I would say last year’s (The Massey Murder) because it was just such an interesting piece of Toronto history, and it seemed to be the right story for our time. Also, I loved working with Lori Dolloff and the UofT Women’s Chamber Choir (whose name was changed this year to UofT Chamber Choir). They were just fantastic and so involved.
Going back, I think of the piece we did called Prima Zombie. It was a zombie opera about musicologists digging up Nellie Melba and electrifying her. Besides the fact that it was just bizarre and silly, it was meant to be a parody of performance art, of trends and the new flavour of the month. In the piece, Zombie Nellie becomes a great success, but then she’s replaced by the next new thing. It was just so off-the-wall that it couldn’t help but be fun. I think the most fun thing about the rehearsals was- we never had the theremin until we actually went with the orchestra- while we were rehearsing Sandra always sang the theremin part, and that was just so much fun.
Maid & Master: The Massey Murder, 2020 – Saige Carlson
How will this process change this year to accommodate the current COVID restrictions?
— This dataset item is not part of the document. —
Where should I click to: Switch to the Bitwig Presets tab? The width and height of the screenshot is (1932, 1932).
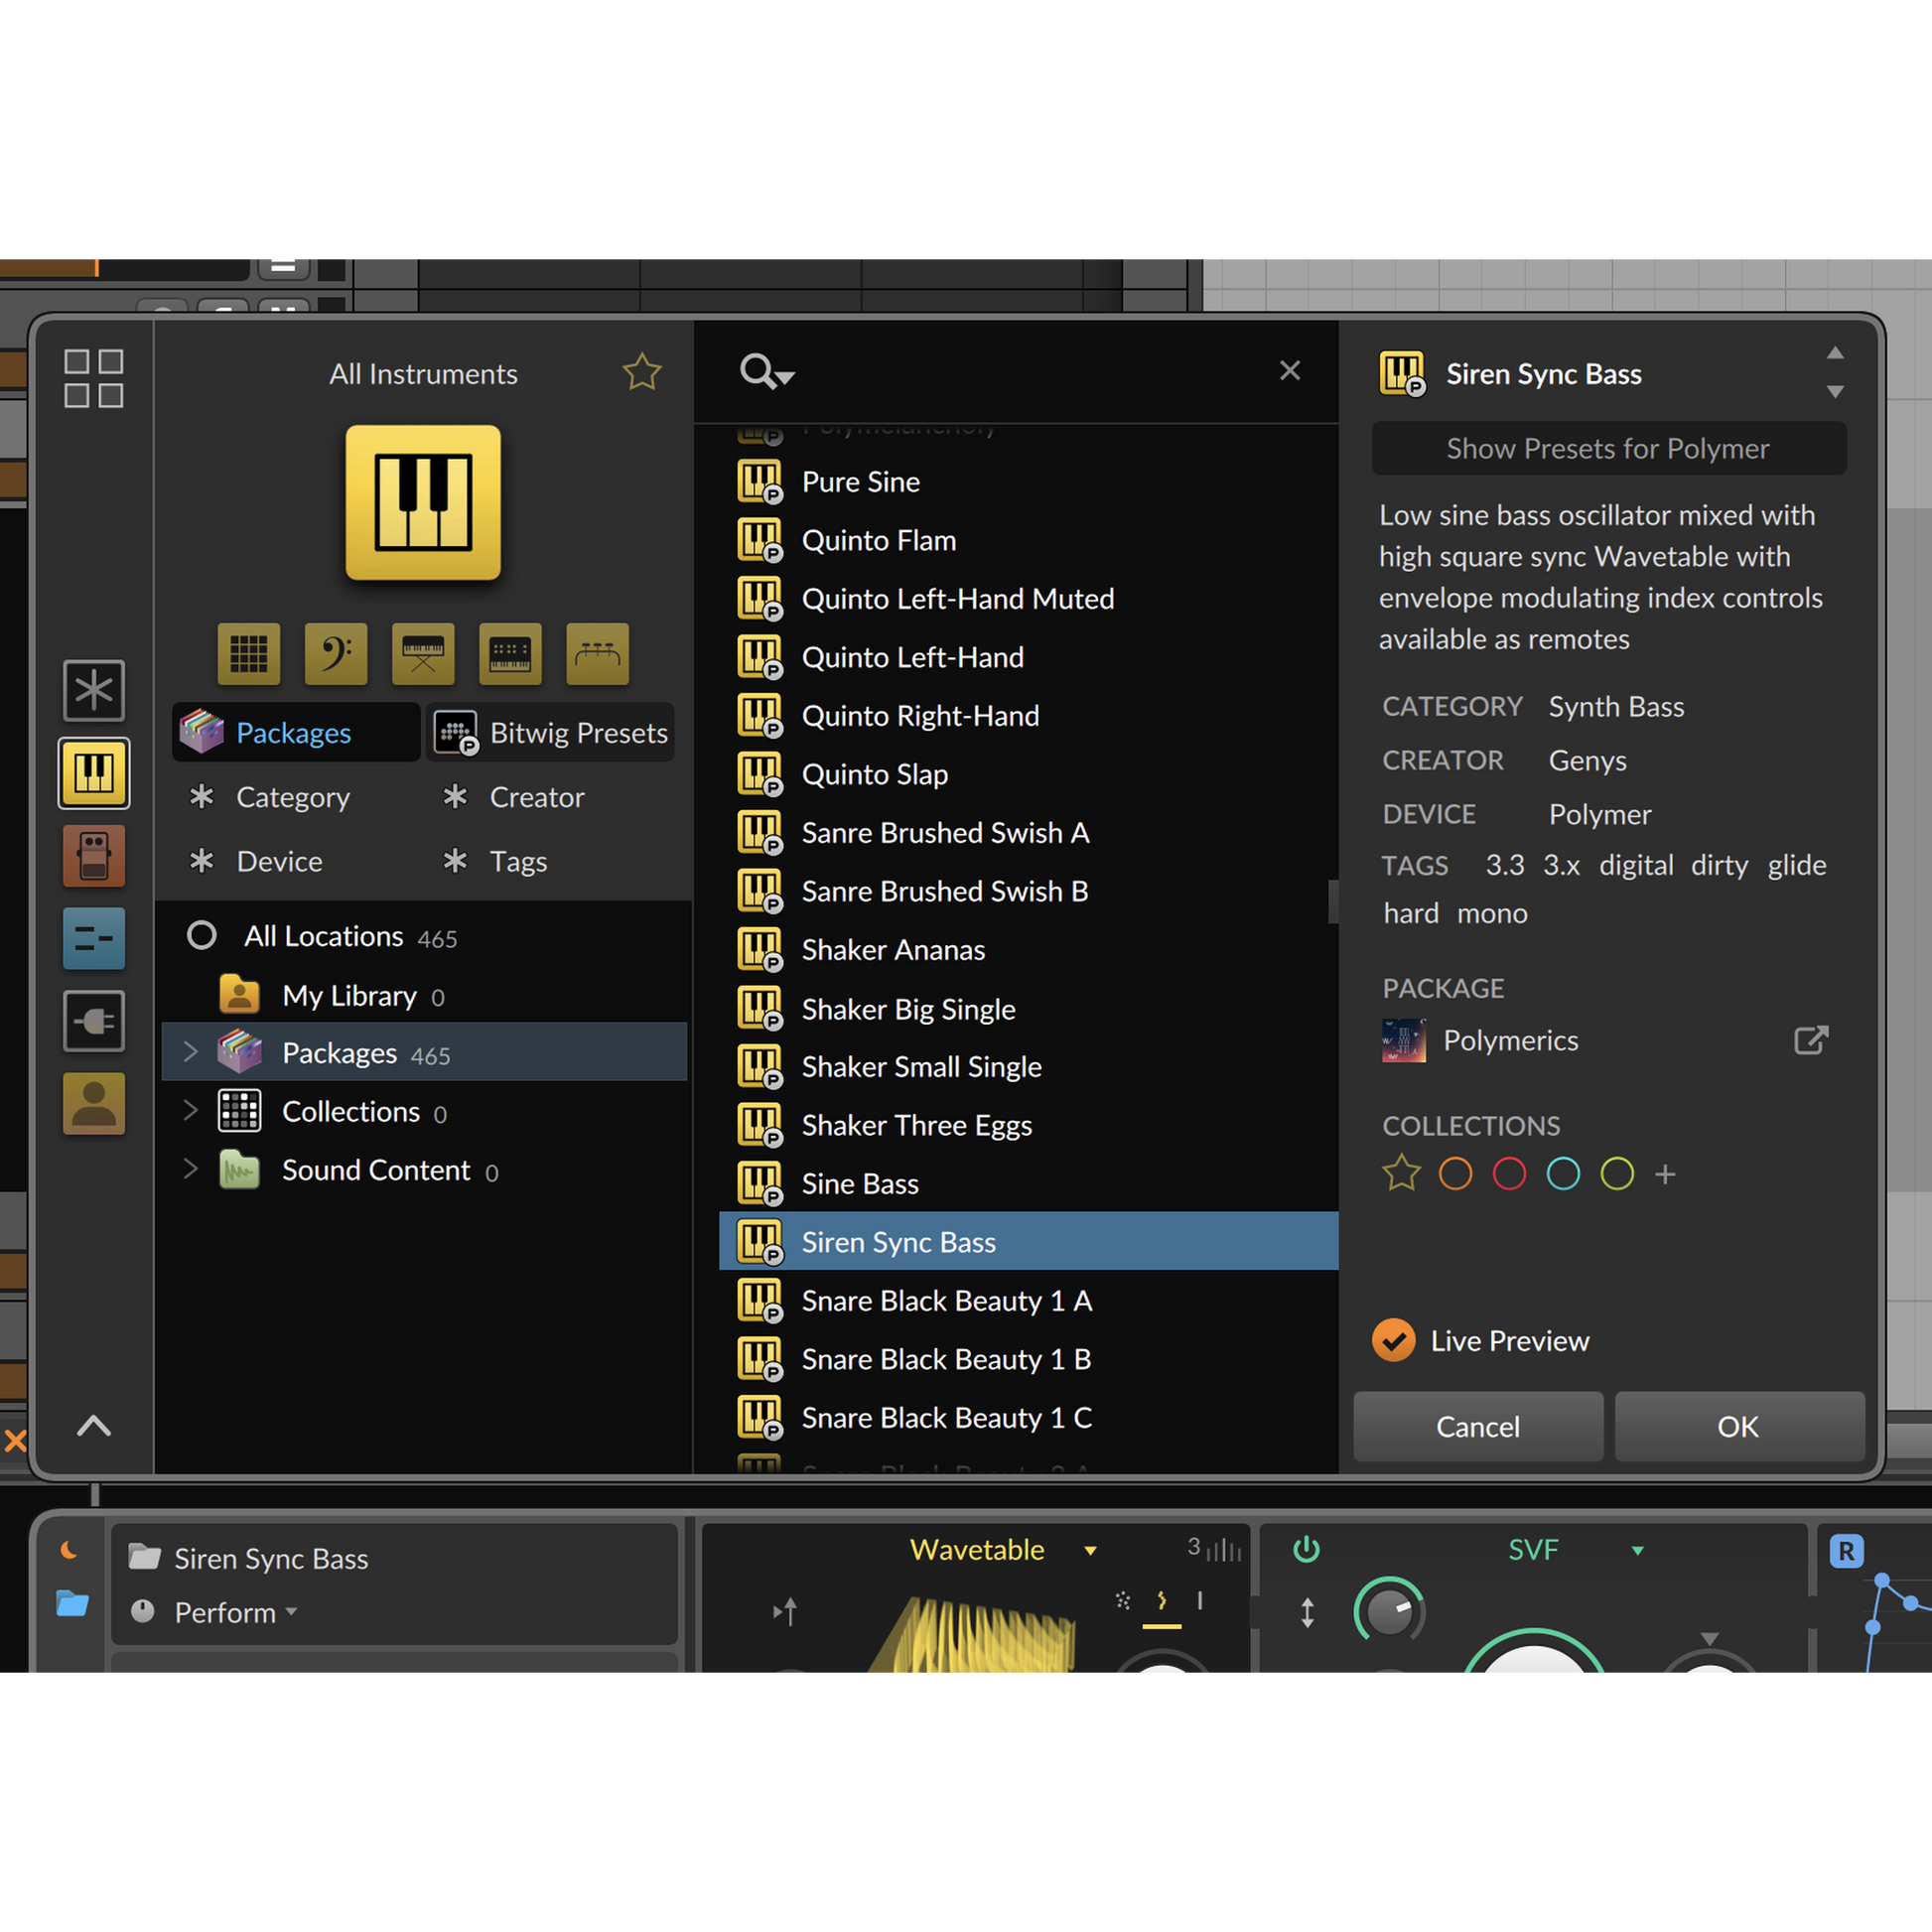pyautogui.click(x=551, y=733)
I start thinking about what we might do in the new year, and then I actually write it in the summer. So, of course at the time I was thinking about it, that was exactly when we were all sent home and the plague came upon us. I thought right away, if we’re going to the anything it’s going to have to have social distancing built into it, which means no love story, nobody clawing at each other. Out of that came the idea of people in an environment who don’t want to get close to each other because they don’t trust each other. Later on, pragmatically, when we made the decision to film things, we thought this kind of odd thing will work very well to be filmed.
It will be filmed on the MacMillan stage in tiny little bits, just the way they make films, so we don’t have a lot of people on stage at any time and no one is close to each other. The composers who normally write for orchestra, this year they’re going to write for keyboard and one acoustic instrument. Three of them want to write for percussion and piano, and one of them wants to write for clarinet.
Would you give us a sneak peek into the premise of year’s show?
It’s a premise that’s not exactly completely original. This scenario has been used a number of times, most recently with an opera done at the Met two years ago, The Exterminating Angel. It’s about people trapped in a space, wondering how to get out, and sometimes they wonder how they got there. I think the best treatment of that kind of story is a play called No Exit by Jean-Paul Sartre, and that really was my inspiration. But everyone was telling me about going to these things called Escape Rooms, so those two things kind of melted together. Plus, I was very much looking for some kind of scenario where people weren’t together, weren’t near each other, and where there was no traditional love story.
So, it’s an escape room, but not the kind you’re thinking of?
Exactly. In a way they’re trying to escape, so therein lies the pun.
Is there anything else you would like our readers to know?
I’m just thrilled that the program is still running. And I’m thrilled that over the years, of course this year we will have a virtual audience, but I’m so pleased that over the years we have built a real following for these things, it’s quite fantastic. Sometimes people come to these contemporary operas, and they don’t come to anything else. I’m not sure what conclusion to draw from that, but I think it’s really interesting.
To our newest members of the collective, congratulations, and we can’t wait to hear what you come up with!
Escape Room will be broadcast on Sunday, January 17th, 2021 at 2:30 pm.